■ Stored data entries:
#####

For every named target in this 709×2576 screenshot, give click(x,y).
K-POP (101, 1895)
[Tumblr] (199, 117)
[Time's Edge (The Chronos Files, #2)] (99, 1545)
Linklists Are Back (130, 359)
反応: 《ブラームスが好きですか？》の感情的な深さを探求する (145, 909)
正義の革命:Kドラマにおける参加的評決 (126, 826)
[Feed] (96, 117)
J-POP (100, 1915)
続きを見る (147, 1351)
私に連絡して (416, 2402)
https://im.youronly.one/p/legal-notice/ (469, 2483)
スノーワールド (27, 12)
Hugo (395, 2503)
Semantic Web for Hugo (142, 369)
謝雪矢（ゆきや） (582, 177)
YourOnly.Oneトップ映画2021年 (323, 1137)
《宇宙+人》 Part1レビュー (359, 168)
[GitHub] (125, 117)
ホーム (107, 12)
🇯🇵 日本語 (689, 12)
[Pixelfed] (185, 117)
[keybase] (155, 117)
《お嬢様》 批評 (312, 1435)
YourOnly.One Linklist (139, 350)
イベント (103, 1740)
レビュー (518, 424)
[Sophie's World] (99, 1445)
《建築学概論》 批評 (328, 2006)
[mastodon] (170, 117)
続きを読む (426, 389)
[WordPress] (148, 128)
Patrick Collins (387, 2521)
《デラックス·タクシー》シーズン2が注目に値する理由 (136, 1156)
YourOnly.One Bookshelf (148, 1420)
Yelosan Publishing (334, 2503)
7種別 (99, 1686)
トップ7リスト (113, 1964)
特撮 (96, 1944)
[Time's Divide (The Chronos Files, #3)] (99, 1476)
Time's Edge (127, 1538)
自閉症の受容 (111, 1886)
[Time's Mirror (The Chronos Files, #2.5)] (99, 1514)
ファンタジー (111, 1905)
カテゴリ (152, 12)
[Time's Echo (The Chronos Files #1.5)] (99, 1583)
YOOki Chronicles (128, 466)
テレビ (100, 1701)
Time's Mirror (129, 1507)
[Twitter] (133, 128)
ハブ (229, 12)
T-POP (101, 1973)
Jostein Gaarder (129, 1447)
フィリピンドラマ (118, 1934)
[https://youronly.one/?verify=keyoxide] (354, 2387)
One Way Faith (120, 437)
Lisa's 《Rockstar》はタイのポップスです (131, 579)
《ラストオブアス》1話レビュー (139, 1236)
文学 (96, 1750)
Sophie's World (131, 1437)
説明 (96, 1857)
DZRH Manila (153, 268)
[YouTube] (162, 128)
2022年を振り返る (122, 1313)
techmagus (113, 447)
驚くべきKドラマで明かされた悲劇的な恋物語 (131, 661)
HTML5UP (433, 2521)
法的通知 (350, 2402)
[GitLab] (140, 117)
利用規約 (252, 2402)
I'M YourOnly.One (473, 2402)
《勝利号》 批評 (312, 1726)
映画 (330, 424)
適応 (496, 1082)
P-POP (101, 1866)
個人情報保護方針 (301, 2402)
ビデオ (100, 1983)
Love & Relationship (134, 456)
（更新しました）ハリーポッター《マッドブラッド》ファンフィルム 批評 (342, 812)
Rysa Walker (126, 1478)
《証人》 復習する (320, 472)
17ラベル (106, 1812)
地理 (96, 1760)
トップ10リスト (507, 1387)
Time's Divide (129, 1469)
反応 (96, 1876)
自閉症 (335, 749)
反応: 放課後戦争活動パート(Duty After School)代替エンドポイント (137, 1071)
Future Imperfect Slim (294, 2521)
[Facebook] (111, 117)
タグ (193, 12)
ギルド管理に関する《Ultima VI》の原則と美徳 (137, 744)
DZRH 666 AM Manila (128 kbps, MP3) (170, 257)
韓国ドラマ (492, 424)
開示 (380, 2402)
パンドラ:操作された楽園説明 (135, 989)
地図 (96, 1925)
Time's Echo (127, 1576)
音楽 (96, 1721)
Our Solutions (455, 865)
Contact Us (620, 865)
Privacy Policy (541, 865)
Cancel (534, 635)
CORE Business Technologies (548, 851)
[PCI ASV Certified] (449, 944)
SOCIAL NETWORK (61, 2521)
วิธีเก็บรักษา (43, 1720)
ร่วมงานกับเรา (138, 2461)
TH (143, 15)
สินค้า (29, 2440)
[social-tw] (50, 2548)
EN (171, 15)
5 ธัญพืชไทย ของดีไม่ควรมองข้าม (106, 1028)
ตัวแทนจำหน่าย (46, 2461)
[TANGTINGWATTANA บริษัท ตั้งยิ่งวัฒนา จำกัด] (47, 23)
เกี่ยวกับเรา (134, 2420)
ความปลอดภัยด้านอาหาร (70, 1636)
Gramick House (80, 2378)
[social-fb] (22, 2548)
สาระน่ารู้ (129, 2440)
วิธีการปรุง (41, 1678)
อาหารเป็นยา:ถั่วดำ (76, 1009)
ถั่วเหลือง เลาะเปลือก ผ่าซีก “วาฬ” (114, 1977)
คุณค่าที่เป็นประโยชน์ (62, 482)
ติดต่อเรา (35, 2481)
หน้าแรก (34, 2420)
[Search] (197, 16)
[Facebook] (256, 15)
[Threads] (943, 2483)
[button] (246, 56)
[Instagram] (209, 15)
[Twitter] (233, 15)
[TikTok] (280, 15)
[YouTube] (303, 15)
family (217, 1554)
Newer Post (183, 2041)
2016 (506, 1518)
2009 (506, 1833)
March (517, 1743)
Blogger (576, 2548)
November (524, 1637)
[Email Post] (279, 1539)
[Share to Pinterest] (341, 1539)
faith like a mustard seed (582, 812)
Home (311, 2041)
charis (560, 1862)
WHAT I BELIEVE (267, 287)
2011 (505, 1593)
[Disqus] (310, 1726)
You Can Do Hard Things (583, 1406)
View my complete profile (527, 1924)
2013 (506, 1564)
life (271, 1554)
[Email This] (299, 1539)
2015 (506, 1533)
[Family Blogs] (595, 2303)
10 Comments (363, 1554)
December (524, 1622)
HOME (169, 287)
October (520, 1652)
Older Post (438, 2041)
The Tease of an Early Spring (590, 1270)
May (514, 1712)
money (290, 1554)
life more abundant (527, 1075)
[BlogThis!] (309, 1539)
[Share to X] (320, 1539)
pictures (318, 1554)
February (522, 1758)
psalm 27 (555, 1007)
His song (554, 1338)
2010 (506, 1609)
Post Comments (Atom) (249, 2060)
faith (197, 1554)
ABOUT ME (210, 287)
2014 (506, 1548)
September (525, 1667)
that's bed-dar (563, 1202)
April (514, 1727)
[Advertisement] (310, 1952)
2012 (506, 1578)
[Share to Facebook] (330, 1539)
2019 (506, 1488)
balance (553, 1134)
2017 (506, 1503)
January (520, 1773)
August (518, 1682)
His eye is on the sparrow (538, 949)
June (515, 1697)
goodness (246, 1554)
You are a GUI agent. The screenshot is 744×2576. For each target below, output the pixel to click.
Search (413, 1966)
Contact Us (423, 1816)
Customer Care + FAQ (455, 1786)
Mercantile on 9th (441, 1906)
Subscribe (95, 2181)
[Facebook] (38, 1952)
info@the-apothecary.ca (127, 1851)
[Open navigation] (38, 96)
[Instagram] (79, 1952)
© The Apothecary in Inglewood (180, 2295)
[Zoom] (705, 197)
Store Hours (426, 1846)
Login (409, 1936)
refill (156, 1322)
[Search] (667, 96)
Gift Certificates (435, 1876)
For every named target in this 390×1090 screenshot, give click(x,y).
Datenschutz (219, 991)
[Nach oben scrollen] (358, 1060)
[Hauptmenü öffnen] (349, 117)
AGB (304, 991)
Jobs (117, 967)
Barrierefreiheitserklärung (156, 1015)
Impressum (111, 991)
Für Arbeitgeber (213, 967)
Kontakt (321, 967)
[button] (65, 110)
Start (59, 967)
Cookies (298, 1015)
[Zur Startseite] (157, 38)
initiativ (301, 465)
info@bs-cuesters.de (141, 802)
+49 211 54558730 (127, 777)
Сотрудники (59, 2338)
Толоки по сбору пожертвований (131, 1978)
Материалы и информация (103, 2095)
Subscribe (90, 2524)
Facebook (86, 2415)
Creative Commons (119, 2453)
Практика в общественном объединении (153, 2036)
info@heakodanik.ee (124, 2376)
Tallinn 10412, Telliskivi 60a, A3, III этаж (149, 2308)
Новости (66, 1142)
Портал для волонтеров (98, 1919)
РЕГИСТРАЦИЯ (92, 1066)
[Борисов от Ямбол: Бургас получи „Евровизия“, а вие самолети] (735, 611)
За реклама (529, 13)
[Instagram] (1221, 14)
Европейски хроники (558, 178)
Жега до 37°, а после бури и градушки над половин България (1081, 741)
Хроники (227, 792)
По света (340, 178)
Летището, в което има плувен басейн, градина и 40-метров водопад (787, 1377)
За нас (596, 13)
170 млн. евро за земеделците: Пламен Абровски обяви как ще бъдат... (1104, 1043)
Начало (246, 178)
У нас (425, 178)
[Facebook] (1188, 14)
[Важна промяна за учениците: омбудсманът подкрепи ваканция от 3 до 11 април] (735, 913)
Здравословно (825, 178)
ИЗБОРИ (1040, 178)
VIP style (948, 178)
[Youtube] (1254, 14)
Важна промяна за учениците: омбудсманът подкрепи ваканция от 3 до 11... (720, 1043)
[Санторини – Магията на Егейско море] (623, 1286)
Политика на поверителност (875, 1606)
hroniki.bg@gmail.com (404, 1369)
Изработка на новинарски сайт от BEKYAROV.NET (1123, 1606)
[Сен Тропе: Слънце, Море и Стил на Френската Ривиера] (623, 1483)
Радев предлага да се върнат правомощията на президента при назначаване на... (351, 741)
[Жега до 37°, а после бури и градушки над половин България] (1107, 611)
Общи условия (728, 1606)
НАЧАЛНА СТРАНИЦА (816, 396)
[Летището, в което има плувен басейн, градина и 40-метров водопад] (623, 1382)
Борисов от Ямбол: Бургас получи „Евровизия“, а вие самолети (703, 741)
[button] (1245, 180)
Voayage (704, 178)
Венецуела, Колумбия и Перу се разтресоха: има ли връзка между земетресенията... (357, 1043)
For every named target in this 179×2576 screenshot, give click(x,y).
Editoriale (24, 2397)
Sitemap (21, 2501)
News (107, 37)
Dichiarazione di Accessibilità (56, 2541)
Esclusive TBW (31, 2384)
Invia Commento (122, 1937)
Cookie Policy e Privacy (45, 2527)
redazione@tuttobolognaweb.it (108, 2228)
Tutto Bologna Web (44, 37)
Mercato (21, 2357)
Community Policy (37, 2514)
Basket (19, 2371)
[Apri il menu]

#####

■ TASK TO COMPLETE: In the entries above, the lines between the one holding "Cancel (534, 635)" and the one holding "[Email Post] (279, 1539)", inclusive, are to be printed exactly as written, and those alone.

■ ANSWER TO THE PROBLEM:
Cancel (534, 635)
CORE Business Technologies (548, 851)
[PCI ASV Certified] (449, 944)
SOCIAL NETWORK (61, 2521)
วิธีเก็บรักษา (43, 1720)
ร่วมงานกับเรา (138, 2461)
TH (143, 15)
สินค้า (29, 2440)
[social-tw] (50, 2548)
EN (171, 15)
5 ธัญพืชไทย ของดีไม่ควรมองข้าม (106, 1028)
ตัวแทนจำหน่าย (46, 2461)
[TANGTINGWATTANA บริษัท ตั้งยิ่งวัฒนา จำกัด] (47, 23)
เกี่ยวกับเรา (134, 2420)
ความปลอดภัยด้านอาหาร (70, 1636)
Gramick House (80, 2378)
[social-fb] (22, 2548)
สาระน่ารู้ (129, 2440)
วิธีการปรุง (41, 1678)
อาหารเป็นยา:ถั่วดำ (76, 1009)
ถั่วเหลือง เลาะเปลือก ผ่าซีก “วาฬ” (114, 1977)
คุณค่าที่เป็นประโยชน์ (62, 482)
ติดต่อเรา (35, 2481)
หน้าแรก (34, 2420)
[Search] (197, 16)
[Facebook] (256, 15)
[Threads] (943, 2483)
[button] (246, 56)
[Instagram] (209, 15)
[Twitter] (233, 15)
[TikTok] (280, 15)
[YouTube] (303, 15)
family (217, 1554)
Newer Post (183, 2041)
2016 (506, 1518)
2009 (506, 1833)
March (517, 1743)
Blogger (576, 2548)
November (524, 1637)
[Email Post] (279, 1539)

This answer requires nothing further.